***** Given text

Thursday, February 21, 2013

Essay 4

Essay #4: The American Brand of Crazy
Globalization is one of the most important social forces in our lives today. More than ever before in human history, people all over the world are listening to the same kinds of music, eating the same kinds of food, wearing the same kinds of clothing. Many of the lifestyles and fashions that people worldwide are adopting originated in the world’s wealthiest countries, especially the United
States. America has a huge influence on the culture of other places: just think of the places all over the globe where people eat McDonald’s hamburgers and drink Cokes, where people wear Nike shoes and watch Hollywood movies.
In an article in New York Times Magazine, Ethan Watters argues that America has another important export for the other countries of the world: our view of mental illness. According to Watters, Americans commonly assume that mental illnesses like depression are the same all over the world. However, Watters contends that these conditions are in fact culturally constructed—that is to say, different cultures view depression very differently. And, for better and worse, the American concept of what depression means has started to dominate the whole globe.

**********
***** Record set

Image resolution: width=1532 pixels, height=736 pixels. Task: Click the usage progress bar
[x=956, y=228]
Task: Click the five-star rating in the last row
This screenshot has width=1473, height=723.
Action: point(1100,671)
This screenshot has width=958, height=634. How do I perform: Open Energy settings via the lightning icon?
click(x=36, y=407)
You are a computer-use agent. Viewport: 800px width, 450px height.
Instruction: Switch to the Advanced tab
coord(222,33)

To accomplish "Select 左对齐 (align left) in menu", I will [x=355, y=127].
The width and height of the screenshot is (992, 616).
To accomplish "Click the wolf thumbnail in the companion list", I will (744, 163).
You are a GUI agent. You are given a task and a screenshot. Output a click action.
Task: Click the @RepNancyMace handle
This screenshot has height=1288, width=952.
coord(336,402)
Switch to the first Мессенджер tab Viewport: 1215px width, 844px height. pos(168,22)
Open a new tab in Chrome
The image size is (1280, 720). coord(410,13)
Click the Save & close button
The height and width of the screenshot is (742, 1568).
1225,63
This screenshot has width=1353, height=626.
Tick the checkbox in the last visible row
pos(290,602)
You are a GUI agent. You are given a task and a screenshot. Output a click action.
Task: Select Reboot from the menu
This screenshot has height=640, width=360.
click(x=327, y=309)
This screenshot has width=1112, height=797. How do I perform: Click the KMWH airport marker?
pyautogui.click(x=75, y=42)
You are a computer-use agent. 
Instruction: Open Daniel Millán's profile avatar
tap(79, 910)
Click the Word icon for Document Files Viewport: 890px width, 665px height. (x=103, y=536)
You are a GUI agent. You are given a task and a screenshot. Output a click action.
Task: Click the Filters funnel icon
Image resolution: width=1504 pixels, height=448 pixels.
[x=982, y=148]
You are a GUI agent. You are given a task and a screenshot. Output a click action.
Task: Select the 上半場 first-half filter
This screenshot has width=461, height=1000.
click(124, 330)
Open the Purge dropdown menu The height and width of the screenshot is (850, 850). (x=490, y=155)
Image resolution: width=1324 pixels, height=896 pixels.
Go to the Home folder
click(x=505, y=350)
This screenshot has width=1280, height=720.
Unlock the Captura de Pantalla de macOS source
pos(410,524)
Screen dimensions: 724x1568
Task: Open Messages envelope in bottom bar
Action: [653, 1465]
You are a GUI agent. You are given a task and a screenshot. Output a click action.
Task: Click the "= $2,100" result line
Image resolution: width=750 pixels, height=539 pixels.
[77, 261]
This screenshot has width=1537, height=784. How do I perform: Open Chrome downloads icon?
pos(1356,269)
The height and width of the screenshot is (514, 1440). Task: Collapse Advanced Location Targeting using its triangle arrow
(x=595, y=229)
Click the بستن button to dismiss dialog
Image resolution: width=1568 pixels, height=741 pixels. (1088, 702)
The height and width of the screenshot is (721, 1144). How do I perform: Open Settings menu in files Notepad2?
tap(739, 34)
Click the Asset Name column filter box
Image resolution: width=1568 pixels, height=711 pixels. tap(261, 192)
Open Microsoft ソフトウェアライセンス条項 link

**********

### [Problems and tasks]
- a) Answer these questions about the essay on globalization:
(i) Which country does it single out as the origin of many of the lifestyles and fashions people worldwide are adopting?
(ii) In which publication did Ethan Watters's article appear?
(iii) Which mental illness does it name as an example that Americans commonly assume is the same all over the world?
- b) Reproduce the essay on globalization word for word, from "Essay #4: The" up to and including "watch Hollywood movies.".

### [List of solutions]
- a)
(i) The United States.
(ii) New York Times Magazine.
(iii) Depression.

- b)
Essay #4: The American Brand of Crazy
Globalization is one of the most important social forces in our lives today. More than ever before in human history, people all over the world are listening to the same kinds of music, eating the same kinds of food, wearing the same kinds of clothing. Many of the lifestyles and fashions that people worldwide are adopting originated in the world’s wealthiest countries, especially the United
States. America has a huge influence on the culture of other places: just think of the places all over the globe where people eat McDonald’s hamburgers and drink Cokes, where people wear Nike shoes and watch Hollywood movies.